A proposta prevê a telerregulação e teleconsultoria como uma “ponte digital contínua”, entre a APS e a Atenção Ambulatorial Especializada (AAE), diretamente com o Reumatologista. Conforme Pâmella, o baixo número de reumatologistas credenciados junto ao CimSaúde e o alto número de pacientes na fila motivaram a construção do projeto. “Há uma carência de profissionais muito grande nesta especialidade. E esta é uma realidade nacional, não somente da região”, aponta, enumerando um especialista para cada 106.838 habitantes. “O resultado da carência é a espera. Temos 4.600 pessoas na fila da Reumatologia”, contabiliza, destacando que a demora pode variar de 3 a 5 anos para o atendimento pelo Sistema Único de Saúde (SUS).
Conforme o médico especialista, para a implementação do Piar, o CimSaúde desenvolveu dez protocolos, baseados em ampla pesquisa da literatura médica sobre o assunto, que cobrem desde artrite inflamatória e lúpus até fibromialgia e dores localizadas. “Quando um paciente chega com uma queixa possivelmente reumatológica, o médico da Unidade Básica de Saúde (UBS) preenche um protocolo clínico específico para aquela condição.

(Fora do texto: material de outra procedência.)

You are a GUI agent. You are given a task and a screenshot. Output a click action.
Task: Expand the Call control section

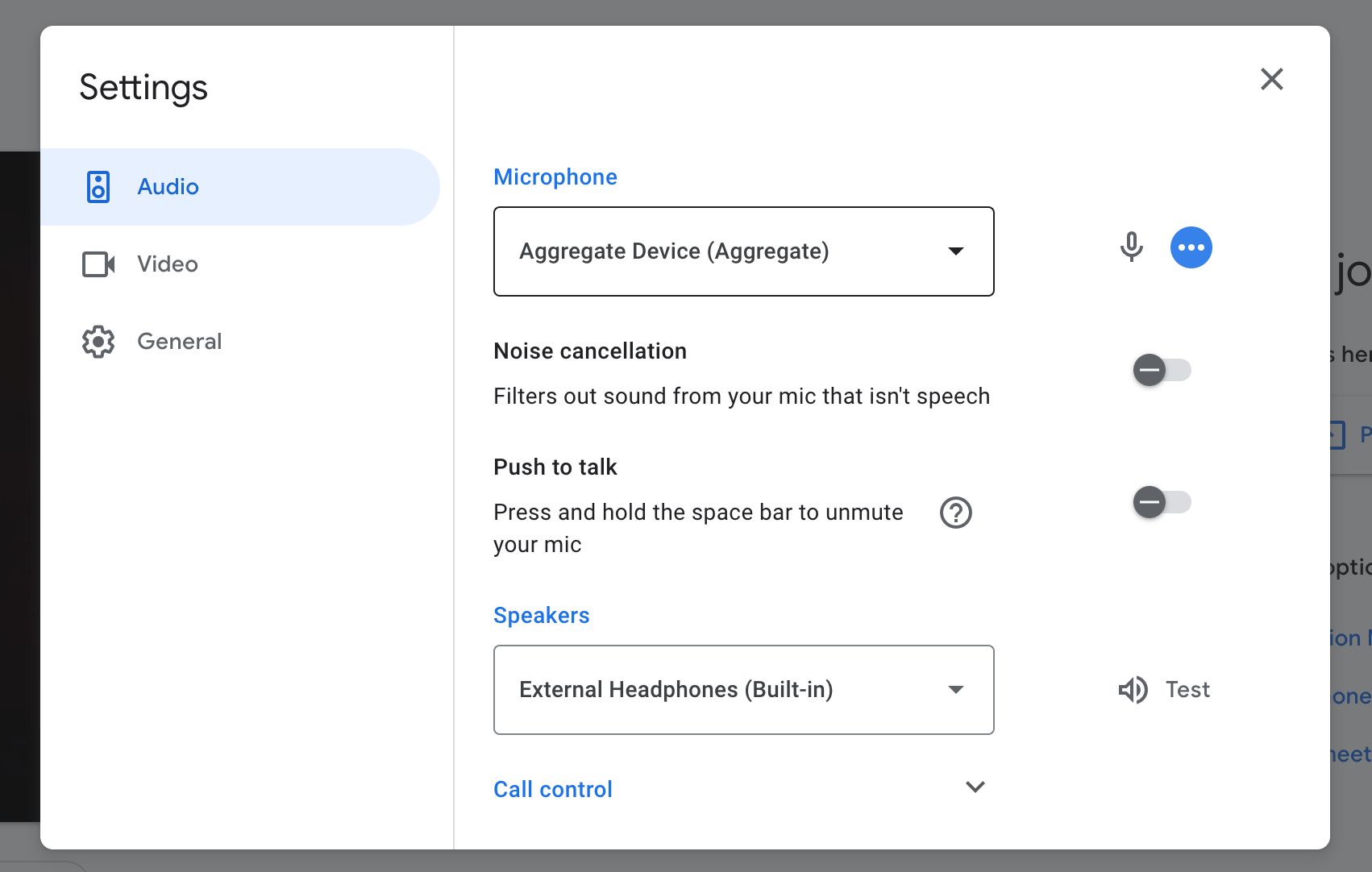point(975,787)
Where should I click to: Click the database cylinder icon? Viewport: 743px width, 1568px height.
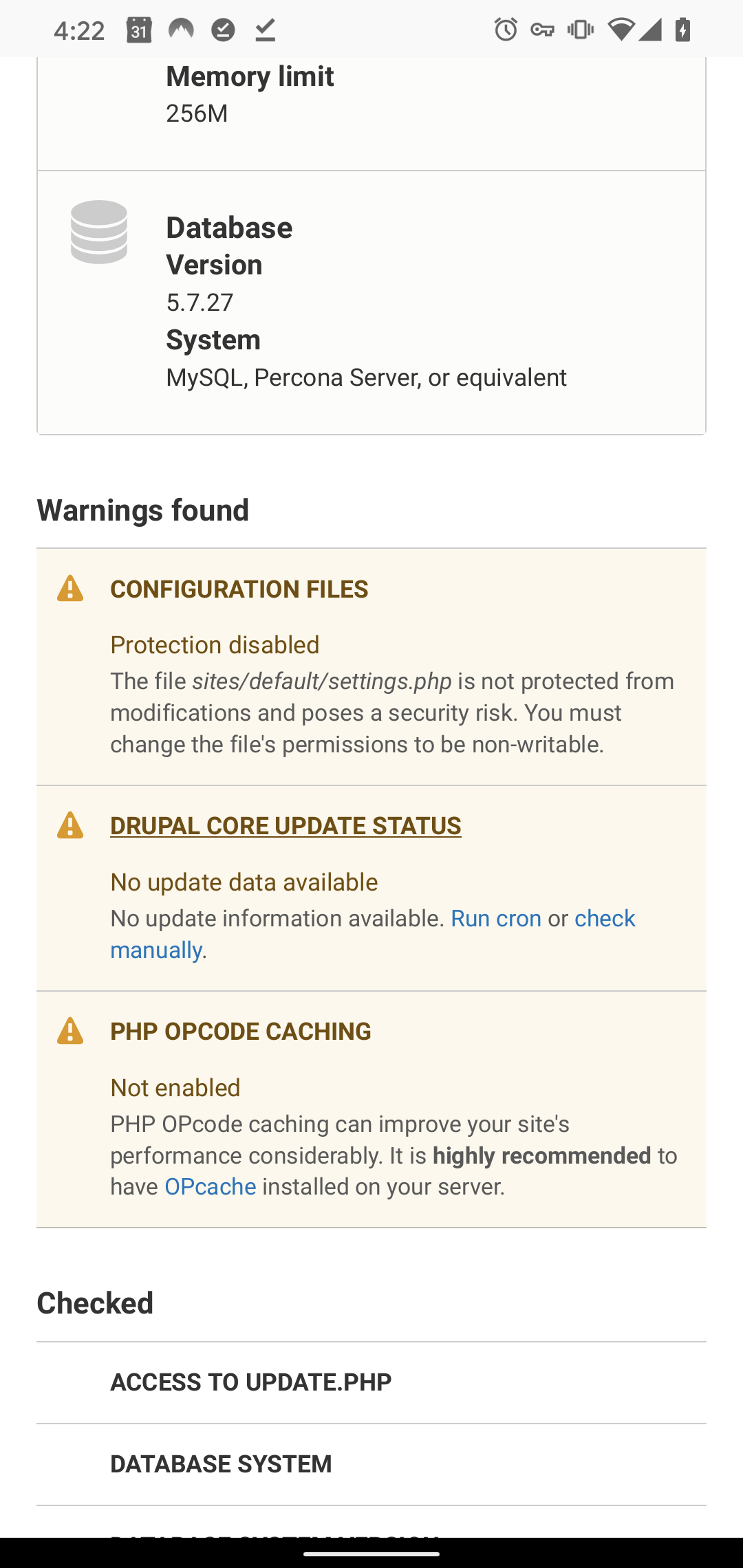pos(99,232)
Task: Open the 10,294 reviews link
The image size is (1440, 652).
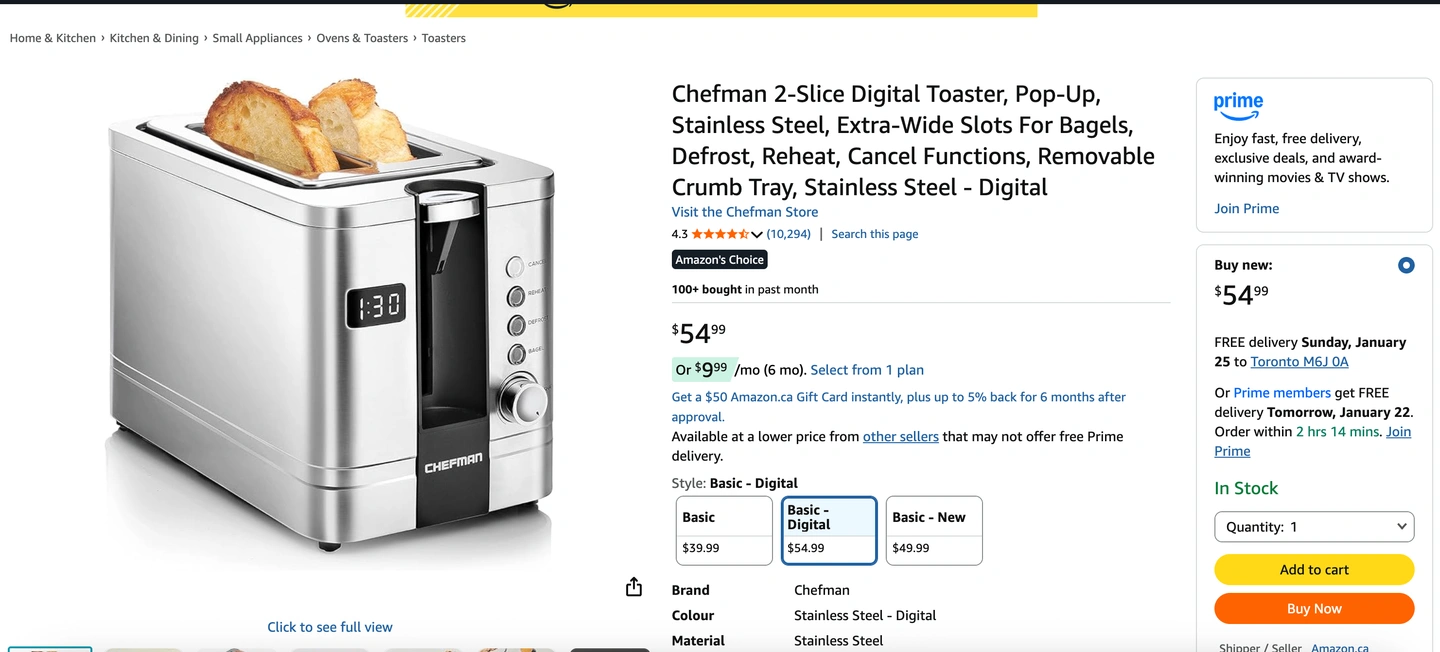Action: click(x=789, y=234)
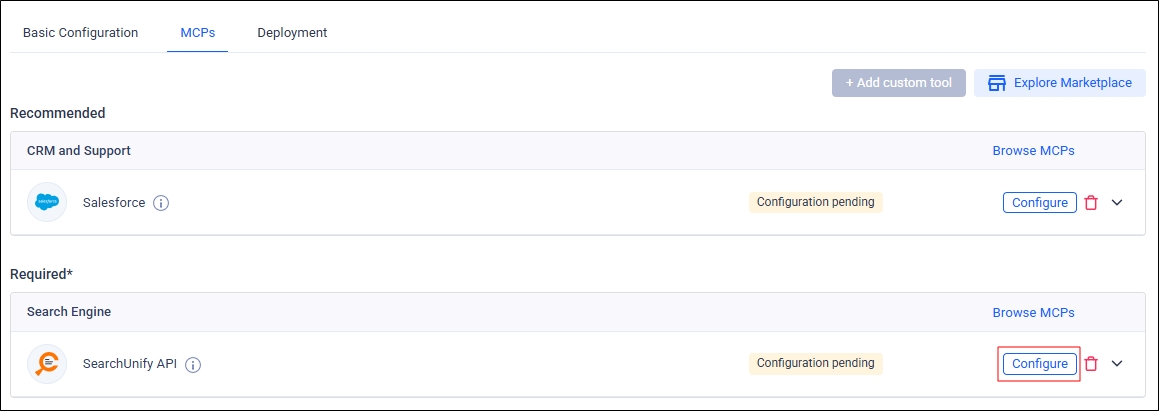This screenshot has height=411, width=1159.
Task: Click the marketplace storefront icon
Action: [x=996, y=83]
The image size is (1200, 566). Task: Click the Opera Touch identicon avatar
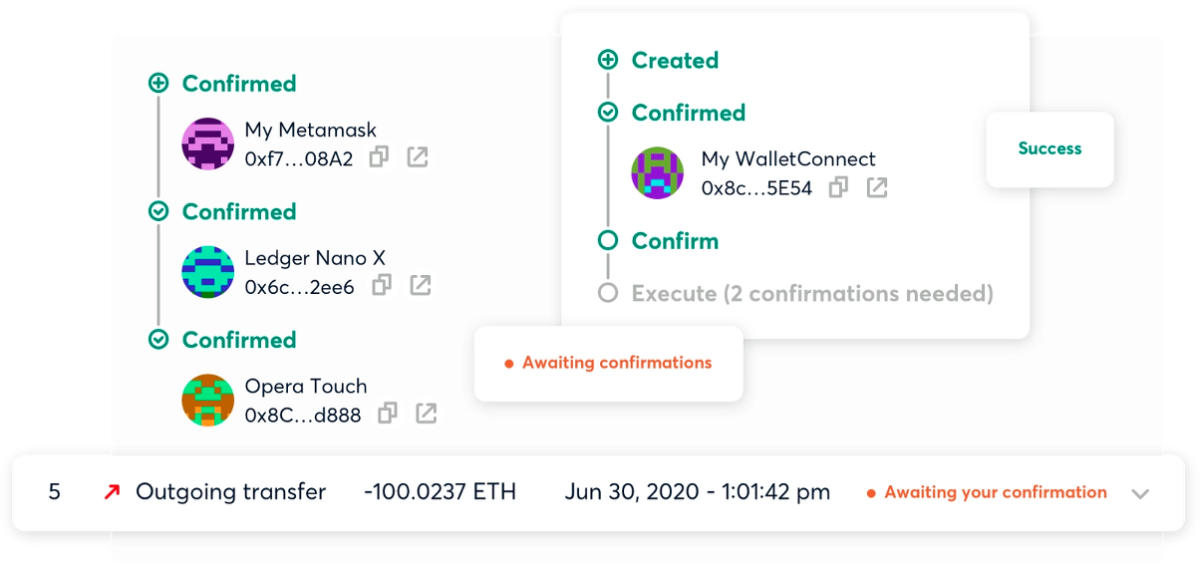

Com o protocolo preenchido, o médico encaminha pela telerregulação”, conta. “A partir daí, a resposta pode ser uma consulta presencial com prioridade definida (muito urgente, urgente ou eletivo), ou uma teleconsultoria com orientação de conduta direto para o médico da APS, sem o paciente precisar se consultar presencialmente com o especialista”, completa.
Para ele, além do benefício imediato da diminuição das filas, o benefício central para a região é reduzir o tempo entre o surgimento dos sintomas e o diagnóstico e tratamento em doenças complexas e graves como Artrite reumatoide, Lúpus, Esclerose sistêmica, entre outras. “Nessas doenças, o atraso pode levar a sequelas irreversíveis, causando prejuízos ao paciente e aumento significativo do custo para o estado, uma vez que o custo de tratamento para essas doenças em estágios avançados e as sequelas delas é muito maior”, avalia.
Cases de Sucesso
Para a contrução do Projeto, o Consórcio levou em conta algumas experiências exitosas pelo mundo afora. “Modelos semelhantes de telerregulação em reumatologia têm mostrado resultados positivos na redução de encaminhamentos desnecessários e no diagnóstico precoce de doenças que antes chegavam tarde ao especialista”, contextualiza Latronico.
Exemplos como do Canadá, onde houve uma queda significativa dos custos por paciente, de U$ 100 para U$ 3 por ano, e Curitiba, onde a fila chegou a cair 96,5% com a telerregulação instituída, foram estudados.